### Data provided

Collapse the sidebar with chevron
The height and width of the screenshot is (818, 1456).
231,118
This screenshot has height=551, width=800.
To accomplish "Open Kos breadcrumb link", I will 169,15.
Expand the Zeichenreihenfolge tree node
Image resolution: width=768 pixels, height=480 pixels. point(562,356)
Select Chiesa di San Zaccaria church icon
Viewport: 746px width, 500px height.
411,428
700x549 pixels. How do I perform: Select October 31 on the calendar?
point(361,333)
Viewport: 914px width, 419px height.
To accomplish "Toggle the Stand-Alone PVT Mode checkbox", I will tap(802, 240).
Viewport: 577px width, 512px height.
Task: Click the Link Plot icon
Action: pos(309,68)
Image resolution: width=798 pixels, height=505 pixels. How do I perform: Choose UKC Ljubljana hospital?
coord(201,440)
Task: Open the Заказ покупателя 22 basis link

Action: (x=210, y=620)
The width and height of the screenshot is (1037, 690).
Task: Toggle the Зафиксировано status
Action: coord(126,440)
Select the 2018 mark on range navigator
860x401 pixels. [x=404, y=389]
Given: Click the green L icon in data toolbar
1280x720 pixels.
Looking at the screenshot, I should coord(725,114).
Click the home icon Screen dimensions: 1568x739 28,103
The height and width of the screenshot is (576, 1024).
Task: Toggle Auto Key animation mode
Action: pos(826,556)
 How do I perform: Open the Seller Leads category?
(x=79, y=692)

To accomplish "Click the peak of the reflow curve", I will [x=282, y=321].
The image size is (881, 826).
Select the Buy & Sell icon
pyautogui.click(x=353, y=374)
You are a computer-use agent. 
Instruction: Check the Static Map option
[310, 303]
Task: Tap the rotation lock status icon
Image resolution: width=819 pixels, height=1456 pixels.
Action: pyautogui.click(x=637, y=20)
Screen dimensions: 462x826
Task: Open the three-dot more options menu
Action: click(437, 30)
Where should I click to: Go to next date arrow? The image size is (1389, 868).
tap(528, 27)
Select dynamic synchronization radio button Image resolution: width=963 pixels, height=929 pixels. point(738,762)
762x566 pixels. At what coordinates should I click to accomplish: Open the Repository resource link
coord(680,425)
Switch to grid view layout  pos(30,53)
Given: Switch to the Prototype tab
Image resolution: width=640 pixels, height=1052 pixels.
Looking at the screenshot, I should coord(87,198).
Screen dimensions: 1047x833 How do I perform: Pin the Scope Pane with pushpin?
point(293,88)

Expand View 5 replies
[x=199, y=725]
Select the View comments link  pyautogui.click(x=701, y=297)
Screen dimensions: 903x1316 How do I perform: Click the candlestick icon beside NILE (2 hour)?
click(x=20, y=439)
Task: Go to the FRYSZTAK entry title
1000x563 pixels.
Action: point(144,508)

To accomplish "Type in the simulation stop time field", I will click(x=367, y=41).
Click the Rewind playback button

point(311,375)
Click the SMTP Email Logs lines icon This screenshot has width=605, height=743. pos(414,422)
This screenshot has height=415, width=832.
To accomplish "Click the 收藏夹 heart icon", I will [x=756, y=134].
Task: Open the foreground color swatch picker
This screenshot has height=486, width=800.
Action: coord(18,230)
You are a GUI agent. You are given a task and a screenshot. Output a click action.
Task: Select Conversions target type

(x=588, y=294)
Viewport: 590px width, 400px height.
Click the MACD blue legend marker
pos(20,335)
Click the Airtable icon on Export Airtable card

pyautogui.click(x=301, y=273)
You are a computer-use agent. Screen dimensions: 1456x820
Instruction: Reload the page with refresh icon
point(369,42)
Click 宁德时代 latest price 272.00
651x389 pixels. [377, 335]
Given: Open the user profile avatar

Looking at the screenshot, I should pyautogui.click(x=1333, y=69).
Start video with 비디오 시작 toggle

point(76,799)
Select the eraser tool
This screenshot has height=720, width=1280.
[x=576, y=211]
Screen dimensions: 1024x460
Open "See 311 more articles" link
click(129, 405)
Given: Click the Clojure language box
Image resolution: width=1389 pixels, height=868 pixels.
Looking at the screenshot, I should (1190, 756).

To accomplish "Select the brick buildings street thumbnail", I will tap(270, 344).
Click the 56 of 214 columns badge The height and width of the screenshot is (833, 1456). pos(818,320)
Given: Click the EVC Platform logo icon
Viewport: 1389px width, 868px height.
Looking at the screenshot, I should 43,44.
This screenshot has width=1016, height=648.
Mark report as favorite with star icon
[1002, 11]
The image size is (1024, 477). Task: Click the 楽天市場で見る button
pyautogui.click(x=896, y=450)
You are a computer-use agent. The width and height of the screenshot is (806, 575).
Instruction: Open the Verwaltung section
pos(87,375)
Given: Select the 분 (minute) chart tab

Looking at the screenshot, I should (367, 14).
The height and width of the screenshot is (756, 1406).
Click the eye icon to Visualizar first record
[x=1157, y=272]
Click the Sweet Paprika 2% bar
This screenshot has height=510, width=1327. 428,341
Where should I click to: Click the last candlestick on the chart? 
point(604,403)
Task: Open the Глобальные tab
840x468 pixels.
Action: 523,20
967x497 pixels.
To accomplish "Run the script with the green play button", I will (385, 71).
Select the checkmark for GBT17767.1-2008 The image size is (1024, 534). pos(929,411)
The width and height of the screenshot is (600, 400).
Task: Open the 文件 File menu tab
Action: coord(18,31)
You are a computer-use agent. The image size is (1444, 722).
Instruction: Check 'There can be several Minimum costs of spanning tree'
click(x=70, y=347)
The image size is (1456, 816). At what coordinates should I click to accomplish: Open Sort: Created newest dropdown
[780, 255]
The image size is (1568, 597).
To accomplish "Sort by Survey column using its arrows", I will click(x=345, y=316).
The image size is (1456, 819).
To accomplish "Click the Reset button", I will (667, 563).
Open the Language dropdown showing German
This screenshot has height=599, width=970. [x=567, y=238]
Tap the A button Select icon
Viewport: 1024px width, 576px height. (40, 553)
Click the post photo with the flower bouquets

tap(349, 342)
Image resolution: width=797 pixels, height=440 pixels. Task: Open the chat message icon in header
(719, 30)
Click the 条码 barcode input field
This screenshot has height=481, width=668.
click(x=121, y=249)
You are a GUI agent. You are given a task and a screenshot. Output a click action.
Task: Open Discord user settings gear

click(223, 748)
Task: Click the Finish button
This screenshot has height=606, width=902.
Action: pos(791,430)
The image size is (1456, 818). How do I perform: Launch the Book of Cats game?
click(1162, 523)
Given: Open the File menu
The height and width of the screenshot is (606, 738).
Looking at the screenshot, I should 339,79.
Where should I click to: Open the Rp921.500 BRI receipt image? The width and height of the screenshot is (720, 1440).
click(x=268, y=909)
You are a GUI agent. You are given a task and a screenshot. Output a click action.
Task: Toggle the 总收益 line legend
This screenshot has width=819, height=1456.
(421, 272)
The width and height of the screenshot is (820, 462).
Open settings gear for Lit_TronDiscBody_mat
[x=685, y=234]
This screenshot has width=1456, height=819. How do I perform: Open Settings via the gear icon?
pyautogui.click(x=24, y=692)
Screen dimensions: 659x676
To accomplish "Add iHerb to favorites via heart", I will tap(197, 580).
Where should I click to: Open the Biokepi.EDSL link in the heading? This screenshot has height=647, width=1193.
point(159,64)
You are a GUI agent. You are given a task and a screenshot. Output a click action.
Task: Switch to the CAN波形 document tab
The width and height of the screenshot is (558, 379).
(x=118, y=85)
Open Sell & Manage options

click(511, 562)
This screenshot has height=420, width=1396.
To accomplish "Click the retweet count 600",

######

▸ **Written request**:
Can you give all of the items above again, word for word and in the same order?

▸ **Problem solution**:
Collapse the sidebar with chevron
The height and width of the screenshot is (818, 1456).
231,118
This screenshot has height=551, width=800.
To accomplish "Open Kos breadcrumb link", I will 169,15.
Expand the Zeichenreihenfolge tree node
Image resolution: width=768 pixels, height=480 pixels. point(562,356)
Select Chiesa di San Zaccaria church icon
Viewport: 746px width, 500px height.
411,428
700x549 pixels. How do I perform: Select October 31 on the calendar?
point(361,333)
Viewport: 914px width, 419px height.
To accomplish "Toggle the Stand-Alone PVT Mode checkbox", I will tap(802, 240).
Viewport: 577px width, 512px height.
Task: Click the Link Plot icon
Action: pos(309,68)
Image resolution: width=798 pixels, height=505 pixels. How do I perform: Choose UKC Ljubljana hospital?
coord(201,440)
Task: Open the Заказ покупателя 22 basis link

Action: (x=210, y=620)
The width and height of the screenshot is (1037, 690).
Task: Toggle the Зафиксировано status
Action: coord(126,440)
Select the 2018 mark on range navigator
860x401 pixels. [x=404, y=389]
Given: Click the green L icon in data toolbar
1280x720 pixels.
Looking at the screenshot, I should coord(725,114).
Click the home icon Screen dimensions: 1568x739 28,103
The height and width of the screenshot is (576, 1024).
Task: Toggle Auto Key animation mode
Action: pos(826,556)
 How do I perform: Open the Seller Leads category?
(x=79, y=692)

To accomplish "Click the peak of the reflow curve", I will [x=282, y=321].
The image size is (881, 826).
Select the Buy & Sell icon
pyautogui.click(x=353, y=374)
You are a computer-use agent. 
Instruction: Check the Static Map option
[310, 303]
Task: Tap the rotation lock status icon
Image resolution: width=819 pixels, height=1456 pixels.
Action: pyautogui.click(x=637, y=20)
Screen dimensions: 462x826
Task: Open the three-dot more options menu
Action: click(437, 30)
Where should I click to: Go to next date arrow? The image size is (1389, 868).
tap(528, 27)
Select dynamic synchronization radio button Image resolution: width=963 pixels, height=929 pixels. point(738,762)
762x566 pixels. At what coordinates should I click to accomplish: Open the Repository resource link
coord(680,425)
Switch to grid view layout  pos(30,53)
Given: Switch to the Prototype tab
Image resolution: width=640 pixels, height=1052 pixels.
Looking at the screenshot, I should coord(87,198).
Screen dimensions: 1047x833 How do I perform: Pin the Scope Pane with pushpin?
point(293,88)

Expand View 5 replies
[x=199, y=725]
Select the View comments link  pyautogui.click(x=701, y=297)
Screen dimensions: 903x1316 How do I perform: Click the candlestick icon beside NILE (2 hour)?
click(x=20, y=439)
Task: Go to the FRYSZTAK entry title
1000x563 pixels.
Action: point(144,508)

To accomplish "Type in the simulation stop time field", I will click(x=367, y=41).
Click the Rewind playback button

point(311,375)
Click the SMTP Email Logs lines icon This screenshot has width=605, height=743. pos(414,422)
This screenshot has height=415, width=832.
To accomplish "Click the 收藏夹 heart icon", I will [x=756, y=134].
Task: Open the foreground color swatch picker
This screenshot has height=486, width=800.
Action: coord(18,230)
You are a GUI agent. You are given a task and a screenshot. Output a click action.
Task: Select Conversions target type

(x=588, y=294)
Viewport: 590px width, 400px height.
Click the MACD blue legend marker
pos(20,335)
Click the Airtable icon on Export Airtable card

pyautogui.click(x=301, y=273)
You are a computer-use agent. Screen dimensions: 1456x820
Instruction: Reload the page with refresh icon
point(369,42)
Click 宁德时代 latest price 272.00
651x389 pixels. [377, 335]
Given: Open the user profile avatar

Looking at the screenshot, I should pyautogui.click(x=1333, y=69).
Start video with 비디오 시작 toggle

point(76,799)
Select the eraser tool
This screenshot has height=720, width=1280.
[x=576, y=211]
Screen dimensions: 1024x460
Open "See 311 more articles" link
click(129, 405)
Given: Click the Clojure language box
Image resolution: width=1389 pixels, height=868 pixels.
Looking at the screenshot, I should (1190, 756).

To accomplish "Select the brick buildings street thumbnail", I will tap(270, 344).
Click the 56 of 214 columns badge The height and width of the screenshot is (833, 1456). pos(818,320)
Given: Click the EVC Platform logo icon
Viewport: 1389px width, 868px height.
Looking at the screenshot, I should 43,44.
This screenshot has width=1016, height=648.
Mark report as favorite with star icon
[1002, 11]
The image size is (1024, 477). Task: Click the 楽天市場で見る button
pyautogui.click(x=896, y=450)
You are a computer-use agent. The width and height of the screenshot is (806, 575).
Instruction: Open the Verwaltung section
pos(87,375)
Given: Select the 분 (minute) chart tab

Looking at the screenshot, I should (367, 14).
The height and width of the screenshot is (756, 1406).
Click the eye icon to Visualizar first record
[x=1157, y=272]
Click the Sweet Paprika 2% bar
This screenshot has height=510, width=1327. 428,341
Where should I click to: Click the last candlestick on the chart? 
point(604,403)
Task: Open the Глобальные tab
840x468 pixels.
Action: 523,20
967x497 pixels.
To accomplish "Run the script with the green play button", I will (385, 71).
Select the checkmark for GBT17767.1-2008 The image size is (1024, 534). pos(929,411)
The width and height of the screenshot is (600, 400).
Task: Open the 文件 File menu tab
Action: coord(18,31)
You are a computer-use agent. The image size is (1444, 722).
Instruction: Check 'There can be several Minimum costs of spanning tree'
click(x=70, y=347)
The image size is (1456, 816). At what coordinates should I click to accomplish: Open Sort: Created newest dropdown
[780, 255]
The image size is (1568, 597).
To accomplish "Sort by Survey column using its arrows", I will click(x=345, y=316).
The image size is (1456, 819).
To accomplish "Click the Reset button", I will (667, 563).
Open the Language dropdown showing German
This screenshot has height=599, width=970. [x=567, y=238]
Tap the A button Select icon
Viewport: 1024px width, 576px height. (40, 553)
Click the post photo with the flower bouquets

tap(349, 342)
Image resolution: width=797 pixels, height=440 pixels. Task: Open the chat message icon in header
(719, 30)
Click the 条码 barcode input field
This screenshot has height=481, width=668.
click(x=121, y=249)
You are a GUI agent. You are given a task and a screenshot. Output a click action.
Task: Open Discord user settings gear

click(223, 748)
Task: Click the Finish button
This screenshot has height=606, width=902.
Action: pos(791,430)
The image size is (1456, 818). How do I perform: Launch the Book of Cats game?
click(1162, 523)
Given: Open the File menu
The height and width of the screenshot is (606, 738).
Looking at the screenshot, I should 339,79.
Where should I click to: Open the Rp921.500 BRI receipt image? The width and height of the screenshot is (720, 1440).
click(x=268, y=909)
You are a GUI agent. You are given a task and a screenshot. Output a click action.
Task: Toggle the 总收益 line legend
This screenshot has width=819, height=1456.
(421, 272)
The width and height of the screenshot is (820, 462).
Open settings gear for Lit_TronDiscBody_mat
[x=685, y=234]
This screenshot has width=1456, height=819. How do I perform: Open Settings via the gear icon?
pyautogui.click(x=24, y=692)
Screen dimensions: 659x676
To accomplish "Add iHerb to favorites via heart", I will tap(197, 580).
Where should I click to: Open the Biokepi.EDSL link in the heading? This screenshot has height=647, width=1193.
point(159,64)
You are a GUI agent. You are given a task and a screenshot. Output a click action.
Task: Switch to the CAN波形 document tab
The width and height of the screenshot is (558, 379).
(x=118, y=85)
Open Sell & Manage options

click(511, 562)
This screenshot has height=420, width=1396.
To accomplish "Click the retweet count 600",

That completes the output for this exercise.